Was there anyone on the X Files that she liked? A smirk spread over his features, and he went on deliberately, "Who knows? I might even get Doggett and Reyes while we're there. Call it a fringe benefit."
"Why don't you like Doggett?" she wondered. He'd scored a hit, all right, and she was trying not to show it. "You used to."
He shrugged. "I don't remember."
"The man you used to be wouldn't have liked you very much." Her eyes were sad. It was the same look she got after their rather pedestrian late-night fucks. Still, it was better than jacking off in his hand.
"Well, he's not here anymore, is he?"
"No. I suppose he isn't."
"Well, if you've finished your trip down memory lane, I have work to do." Just go away, he felt like screaming at her. Her presence was annoying and disruptive, and the inefficiency of dealing with her offended him. He thought that he'd have to see about an accident for her before too long.
She hesitated. Looked down at the maps, trailing her fingers lovingly over the legend. Red for iron ore, purple for copper, brown for magne-
He felt something. Some flare of pain, white-hot and sudden and sharp. He hissed.
"Are you all right?" she said, full of loving concern, raising her hand to his brow.
He frowned, rubbing his temple. The sharp burst of pain had died as suddenly as it had flared. He brushed her hand away impatiently. "I'm fine. Don't fuss over me, for Christ's sake."
She watched him. Eyes grave.
"There was something," she said at last.
"What is it?"
"I'm worried about this thing in New Mexico, Knowle. Spender might be half out of his mind with heat stroke out there, but he's survived before. I think you should go and make sure they do it right."
He wasn't entirely convinced by her sudden interest in the work. It occurred to him that maybe she just wanted him out of her hair for a few days, and hell, that suited him down to the ground. He decided to humour her. "You don't trust them?"
"No," she said quietly. "I don't." She looked at him steadily. "Finish it, Knowle. It has to end here."
"All right." He got to his feet. "Well then. I'll be seeing you."
She swallowed a little, and nodded. Came over and kissed him gently on the lips. His own was perfunctory.
"Goodbye, Knowle," she said, eyes clear and bright.
He tolerated her final touch on his arm, and he left her there.
[ shannon ]
They never told her, but she knew, just the same.
She saw it in their eyes when they talked about that day in New Mexico. She saw it in the fear, and the trails of sweat where there once had been none. She saw it in the new directives, the new contracts to geologists, the new policies and departments and collaborations. She saw it in the new defence contracts, and the new buildings with magnetite in the foundations.
They knew that Knowle was dead, and they were afraid. Afraid of what she might do, and afraid of what the world would become with their immortal soldiers now mortal once more.
She wasn't sure what she would do, herself.
She watched, and she waited, looking for her chance to get her revenge for it all.
But while she was waiting, they managed to kill each other all on their own. The whole house of cards came tumbling down without her lifting a finger.
The old conspiracy had passed away, and now there was nothing left of it but her.
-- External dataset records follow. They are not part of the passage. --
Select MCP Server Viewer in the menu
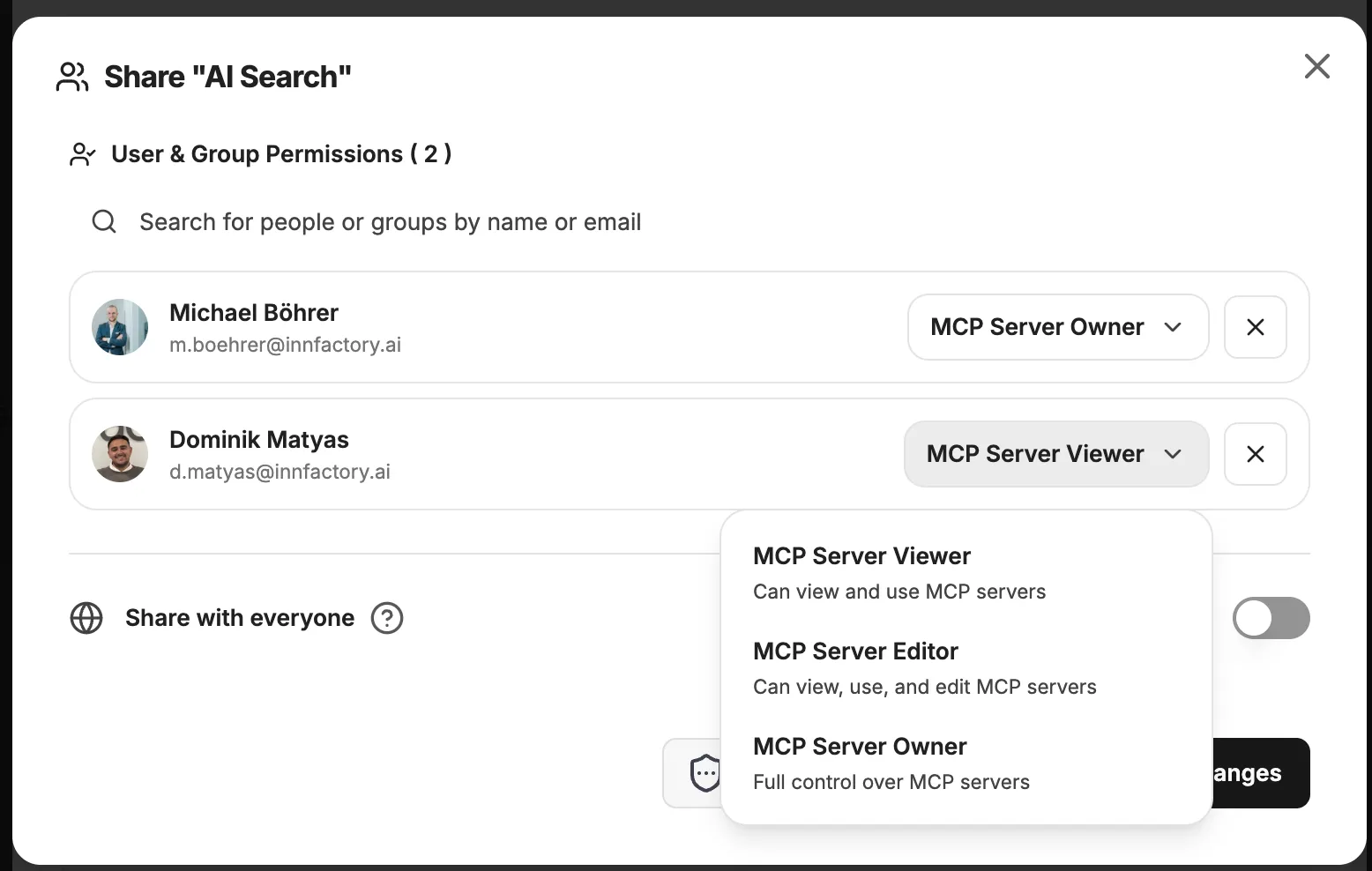 click(861, 556)
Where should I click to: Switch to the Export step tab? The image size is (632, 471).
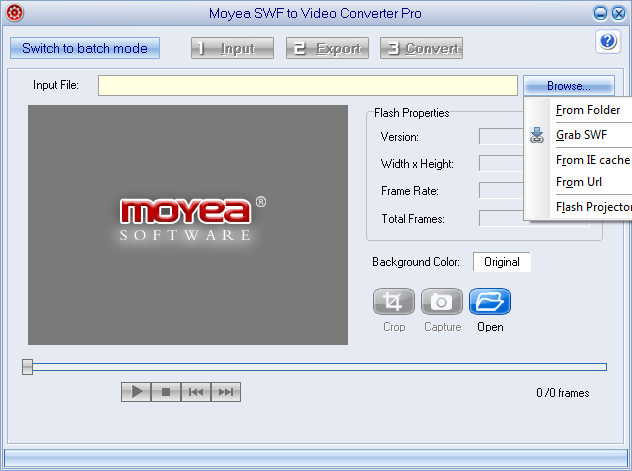coord(327,48)
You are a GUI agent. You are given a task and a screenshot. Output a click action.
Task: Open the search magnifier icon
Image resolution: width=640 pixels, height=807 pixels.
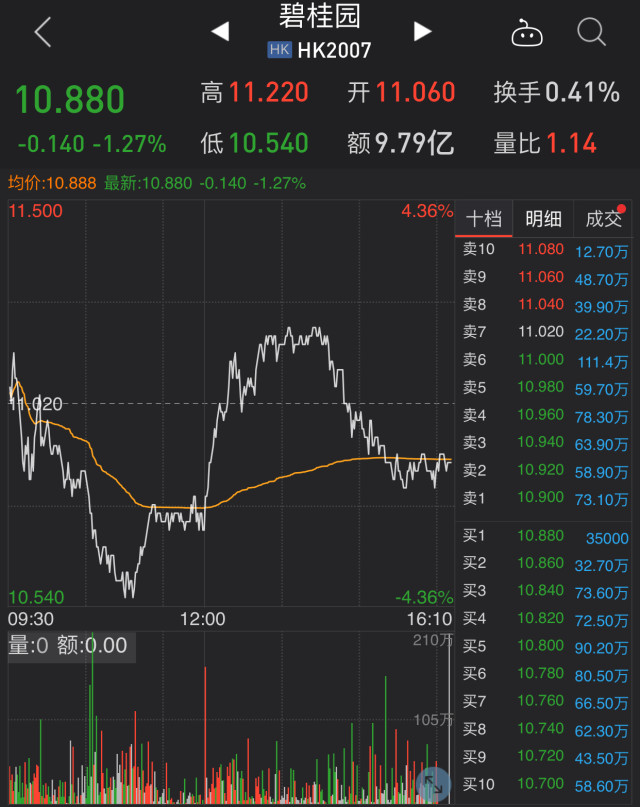pyautogui.click(x=591, y=32)
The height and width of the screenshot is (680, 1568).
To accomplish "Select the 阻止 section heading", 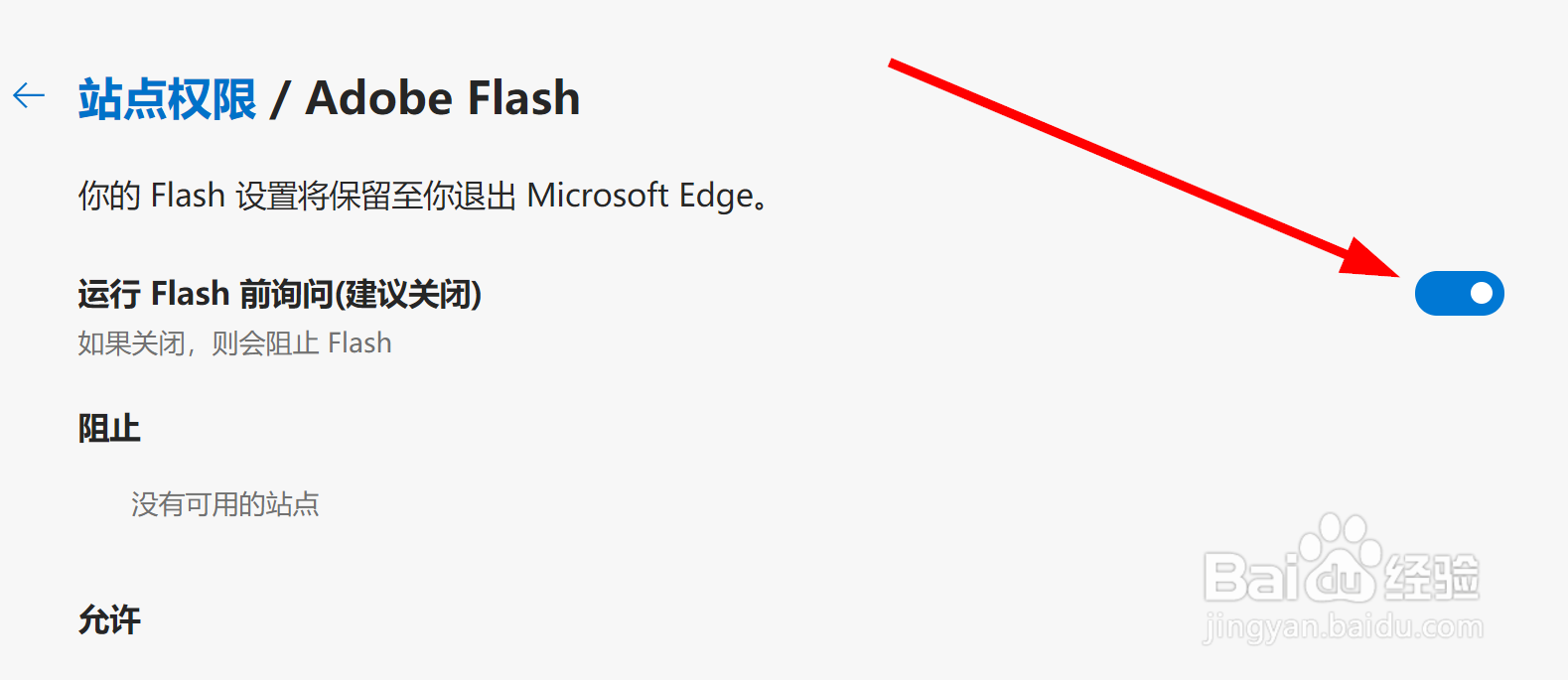I will click(x=109, y=429).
She thinks about love, and how she only loved him because he was there. She thinks that if none of it had happened, she'd have married some nice boy, and he'd have married some nice girl, and she'd never have seen him again.
She thinks about the ways that people can be united and divided, and she realises that it doesn't matter. How it happened doesn't matter. What matters is that they took the humanity they had left, and held on as long as they could, and that there was love along the way.
One day, she thinks, when this life gives way to whatever life is next, she will see him again. She hopes he will forgive her for sending him to his death. She hopes he will forgive her for waiting so long to do it.
She misses him. But she is alive, and in her right mind. And she will stay that way for as long as she can.